Не говоря ни слова, девушка выпрямилась, схватила свой порванный плащ и выбежала. Тогда высокий и худой сел и принялся грязно ругаться по-английски и по-испански, толстый оскалил зубы в ухмылке, а тот, что был с кольцами в ушах, прислонившись к стене, держался за живот и стонал.

– Вот так-то, будешь знать, как задираться! Ну что теперь? – мягко поинтересовался толстый.

– А что, – сказал я, – по-моему, все было честно.

– Да, но она же убралась, отдала швартовы, как видишь, чтоб ее черти взяли! – проговорил толстый, улыбаясь, но при этом дьявольски прищурив глаза.

– Вот, посмотрите-ка, – сказал я, выложив на стол четырехпенсовик, – это все, что у меня есть, так что выворачивайте карманы.

– Карманы?! – пробормотал толстый. – Господи, да что же это? Сначала нас эта красотка обвела вокруг пальца, потом ты из Абнера вышиб весь дух, а теперь хочешь ограбить бедных, несчастных матросов, которые и руки-то на тебя не подняли! Стыдно, приятель!

– Чтоб ты сдох! – прорычал одноглазый и плюнул в мою сторону.

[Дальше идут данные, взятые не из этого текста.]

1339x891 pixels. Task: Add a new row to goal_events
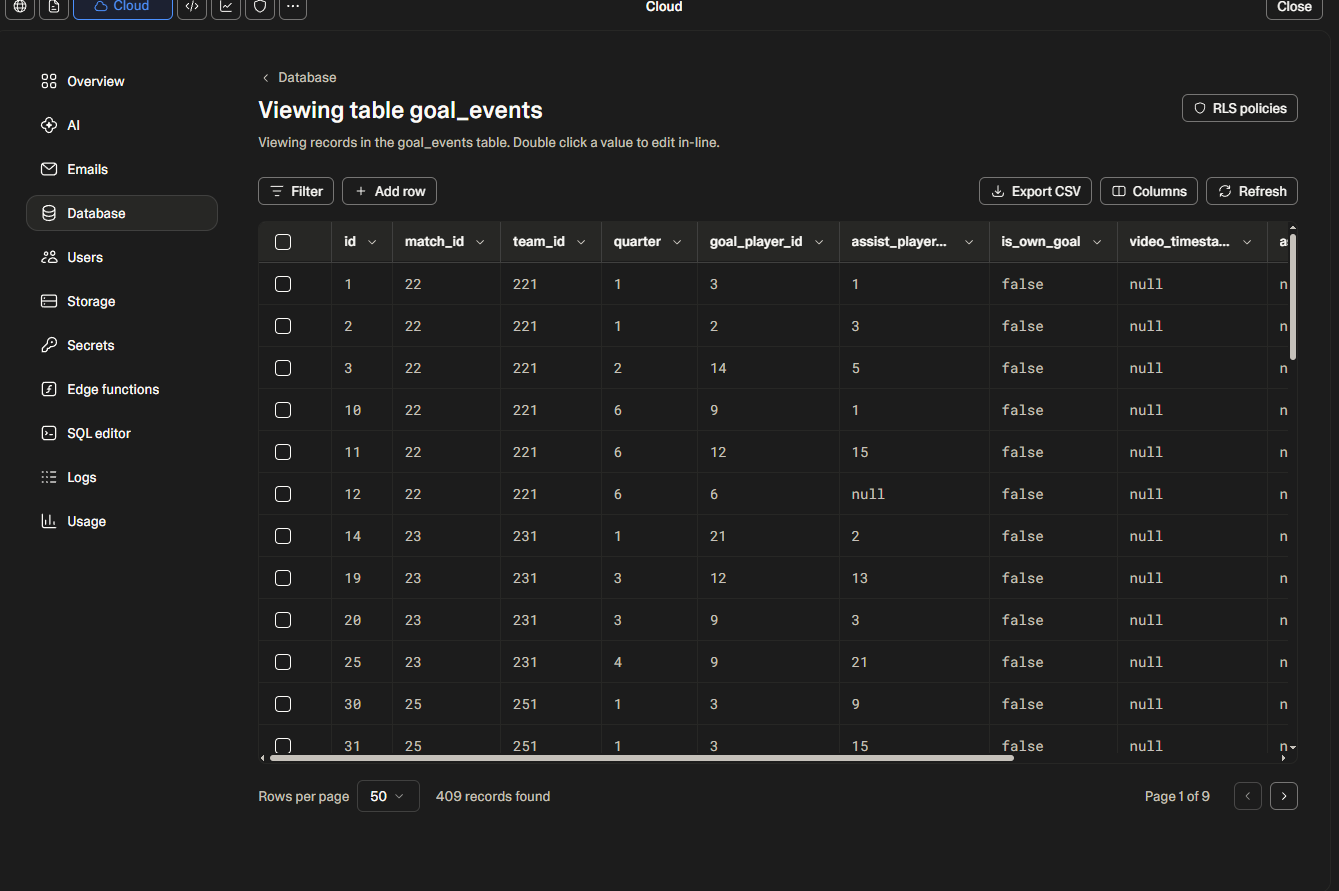tap(389, 191)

Я занес свою дубину, и, так как он поднял руку, удар пришелся ему по локтю, и он принялся ругаться, корчась от боли; и, пока я смеялся над его корчами, толстый бросился (причем на удивление проворно) и разбил светильник; и, отступив к окну я услышал, как грохнула решетка и раздался звон разбитого стекла. Последовала долгая напряженная тишина, когда каждый из нас затаился, сдерживая дыхание, и поскольку из разбитого окна все еще доносился шум бури, то по сравнению с ним здесь, внутри, было просто тихо. Стоя так в темноте и прислушиваясь к малейшему шороху, ожидая, не раздастся ли где-нибудь звук осторожно крадущихся шагов, чтобы направить туда очередной удар, убрав пистолет и переложив посох в правую руку, я вытащил матросский нож с широким лезвием, который всегда носил с собой, и стал настороженно ждать, но до меня доносился только отдаленный гул ветра. Вдруг слева слабо скрипнула половица, и, резко повернувшись, я взмахнул по сохом и, почувствовав, что попал, сразу же услышал неистовый крик и звук нетвердых шагов шатающегося человека.

– Защищайтесь, негодяи! – воскликнул я. – У меня просто руки чешутся с вами разделаться. Защищайтесь! – И, повернувшись спиной к стене, я стал ждать, что они набросятся на меня.

Но вместо этого послышался хриплый шепот, который тут же был заглушен пронзительным криком женщины, а за ним звучный голос:

– Эй вы, там, на борту! Ну-ка посветите! Огня, пьяные свиньи!

И тут последовала лавина самых страшных морских ругательств, сопровождающихся громким криком, еще более истошным, чем прежде. И в то время как отчаянный женский визг все еще прорезал воздух, рядом со мной началось столпотворение, вопли, крики и лавина топочущих ног, с грохотом опрокинулся стол, и в кромешной тьме вокруг меня слышались сыпавшиеся градом удары. И так они яростно дрались наощупь, а я тоже дрался, и, как мне показалось, довольно успешно, орудуя в темноте своей дубиной, пока не получил случайный удар, от которого я зашатался и полетел головой вперед прямо в выбитое окно, и упал на мокрую траву. Какое-то мгновение я лежал почти без сознания и чувствовал, как ветер с дождем приятно освежают меня.

Вдруг в кромешной тьме, где-то совсем рядом, я услышал такое, отчего сразу же вскочил на ноги. Это был шум отчаянной борьбы, хриплый мужской смех и жалобные всхлипывания и мольбы женщины. Я потерял свою палку, но все еще сжимал нож и, держа его наготове в правой руке, а левую выставив вперед, стал медленно продвигаться в ту сторону, откуда раздавались эти звуки. Мои пальцы наткнулись на волосы, длинные и мягкие женские локоны, помню, какими шелковистыми они были на ощупь, потом моя рука скользнула дальше и коснулась ее пояса, а на нем нащупала крепко обхватившую его руку. И тогда я вонзил нож прямо под эту руку и дважды повернул лезвие. Он замычал и, выпустив девушку, бросился на меня, но получил такой удар кулаком, что упал, а я навалился на него сверху и, чувствуя, что он пытается встать на колени, снова бросил его в грязь, а потом запрыгнул на него обеими ногами, как я обычно делал, когда дрался с такими же невольниками, как я, в корабельном трюме. Увидев, что он больше не шевелится, я оставил его, не сомневаясь, что его песенка спета. Но, отойдя, я почувствовал, как меня передернуло, потому что, хотя мне и приходилось драться с такими же, как я, обнаженными невольниками, которые были моими товарищами, я в жизни не убил ни одного человека.